(Stored items from a collection)
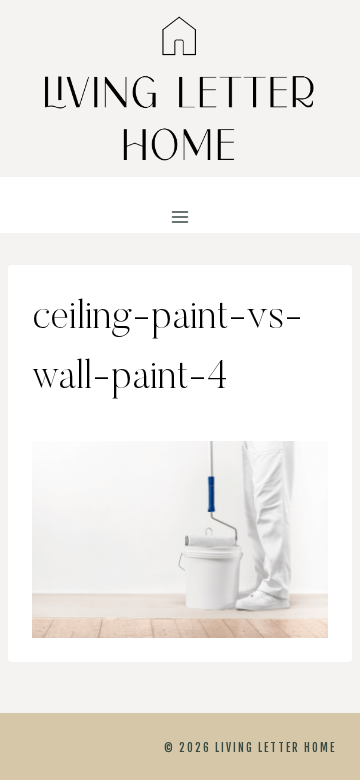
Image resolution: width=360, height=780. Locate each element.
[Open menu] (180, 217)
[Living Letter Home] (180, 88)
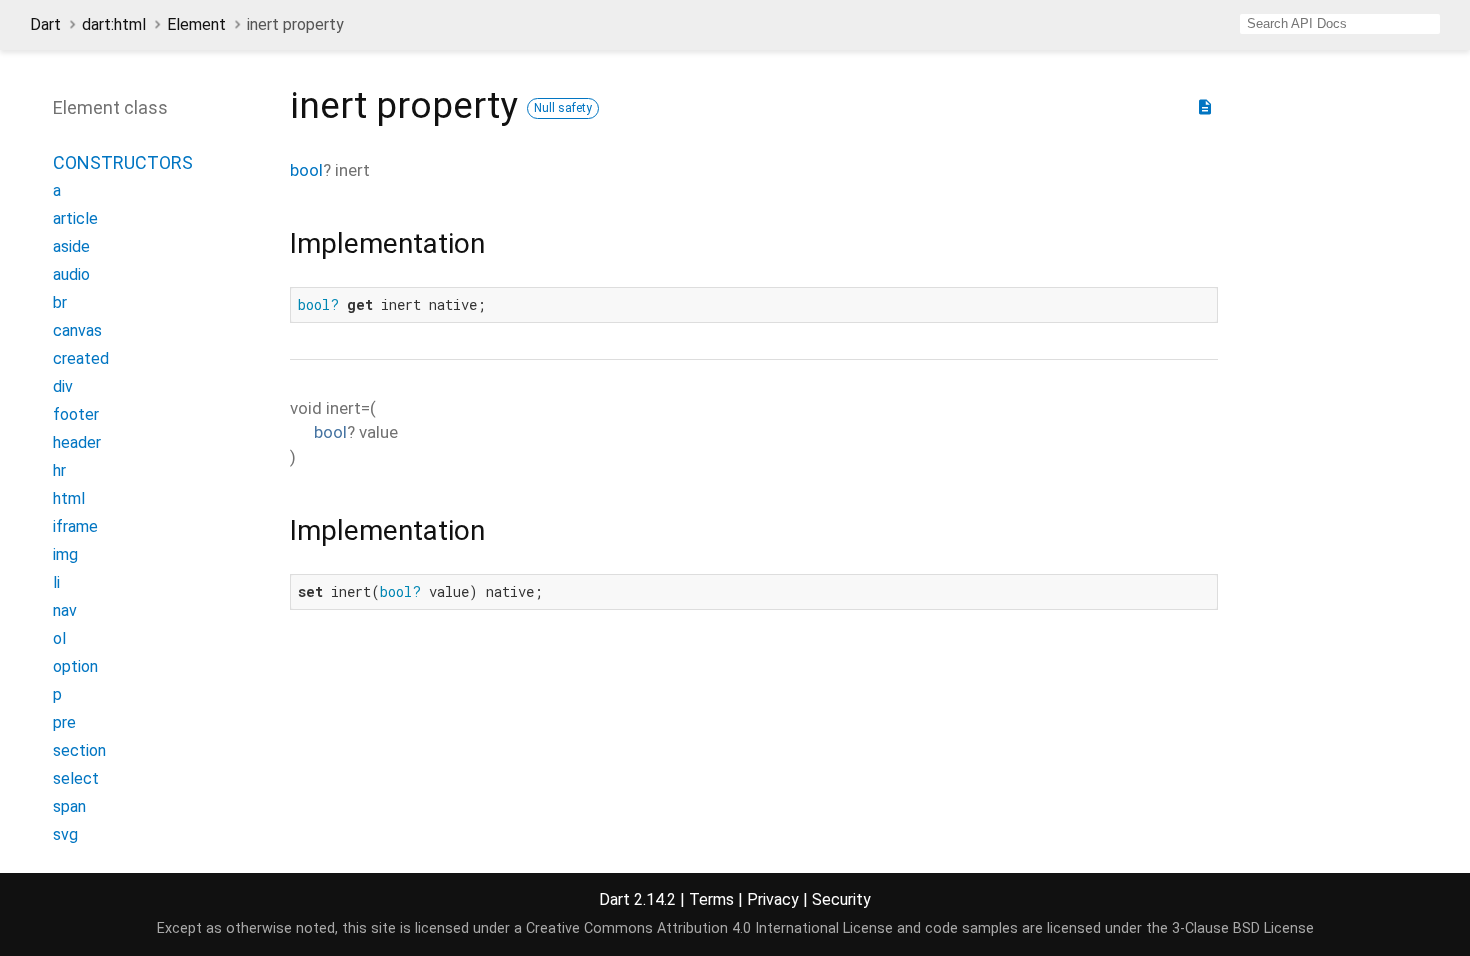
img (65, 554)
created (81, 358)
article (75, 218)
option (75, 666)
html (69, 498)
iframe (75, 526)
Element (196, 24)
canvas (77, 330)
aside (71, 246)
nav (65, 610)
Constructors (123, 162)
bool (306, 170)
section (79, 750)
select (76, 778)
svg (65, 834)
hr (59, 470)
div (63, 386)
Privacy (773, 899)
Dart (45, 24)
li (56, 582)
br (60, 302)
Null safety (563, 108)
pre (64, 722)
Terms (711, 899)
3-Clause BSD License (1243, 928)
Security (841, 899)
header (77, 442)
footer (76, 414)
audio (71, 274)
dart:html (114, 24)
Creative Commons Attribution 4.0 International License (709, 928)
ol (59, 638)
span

- WORK TO COMPLETE: Each line of the data must be transcribed exactly; pictures are not carried over.

- YOUR SOLUTION:
Image resolution: width=360, height=780. Locate each element.
[Open menu] (180, 217)
[Living Letter Home] (180, 88)
img (65, 554)
created (81, 358)
article (75, 218)
option (75, 666)
html (69, 498)
iframe (75, 526)
Element (196, 24)
canvas (77, 330)
aside (71, 246)
nav (65, 610)
Constructors (123, 162)
bool (306, 170)
section (79, 750)
select (76, 778)
svg (65, 834)
hr (59, 470)
div (63, 386)
Privacy (773, 899)
Dart (45, 24)
li (56, 582)
br (60, 302)
Null safety (563, 108)
pre (64, 722)
Terms (711, 899)
3-Clause BSD License (1243, 928)
Security (841, 899)
header (77, 442)
footer (76, 414)
audio (71, 274)
dart:html (114, 24)
Creative Commons Attribution 4.0 International License (709, 928)
ol (59, 638)
span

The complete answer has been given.